Lula questionou leis sobre armas de fogo em 80% das vezes em que foi ao STF

Dados do grupo de pesquisa Supremo em Pauta, da FGV Direito SP, mostram que em 13 das 16 vezes em que o presidente Lula acionou o Supremo Tribunal Federal neste terceiro mandato foi para questionar legislações, estaduais ou municipais que tratam da ampliação de posse e do porte de armas.

O tema do controle de armas praticamente monopoliza a agenda da Presidência e da Advocacia Geral da União (AGU) no STF.

De forma geral, a argumentação do governo é que tais leis afrontam a competência privativa da União para legislar sobre o tema e de administrativamente autorizar e fiscalizar o uso de material bélico. Exatamente o ponto que alguns políticos bolsonaristas querem ignorar.

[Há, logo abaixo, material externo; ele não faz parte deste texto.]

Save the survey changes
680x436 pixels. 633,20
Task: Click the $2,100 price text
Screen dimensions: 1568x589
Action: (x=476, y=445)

Na semana passada, dando continuidade ao projeto bolsonarista de armamento da população, a Comissão de Constituição e Justiça (CCJ) da Câmara dos Deputados aprovou um projeto de lei complementar que autorizaria estados e Distrito Federal a legislarem sobre "posse e porte de armas de fogo para defesa pessoal, práticas desportivas e controle de espécies exóticas invasoras".

A proposta foi apresentada pela deputada Caroline de Toni (PL-SC), atual presidente da CCJ, e tem como relator o deputado Delegado Paulo Bilynskyj (PL-SP).

A CCJ parece ignorar a Constituição Federal, que estabelece que é de competência privativa da União legislar sobre "normas gerais de organização, efetivos, material bélico, garantias, convocação, mobilização, inatividades e pensões das polícias militares e dos corpos de bombeiros militares" (artigo 22, inciso XXI) e de competência exclusiva tratar da autorização e fiscalização da produção e o comércio de material bélico (artigo 21, inciso VI).

E, de fato, essa competência foi exercida, com chancela no Congresso Nacional, representada no Estatuto do Desarmamento, uma lei federal plenamente em vigor.

Assim, eventual autorização do Congresso Nacional para que estados legislem sobre a questão (artigo 22, parágrafo único) jamais poderia permitir uma violação da lei federal, fruto de exercício primário da competência legislativa. A ideia de que seria possível autorizar estados a legislarem contrariamente a uma lei federal em vigor só parece viável a quem ignora não só a Constituição, mas também a lógica jurídica.

O próprio Supremo Tribunal Federal já decidiu várias vezes, dezenas de vezes, sobre a inconstitucionalidade de normas estaduais que tratavam sobre porte de armas de fogo, cuja competência é da União, que o fez por meio do Estatuto do Desarmamento.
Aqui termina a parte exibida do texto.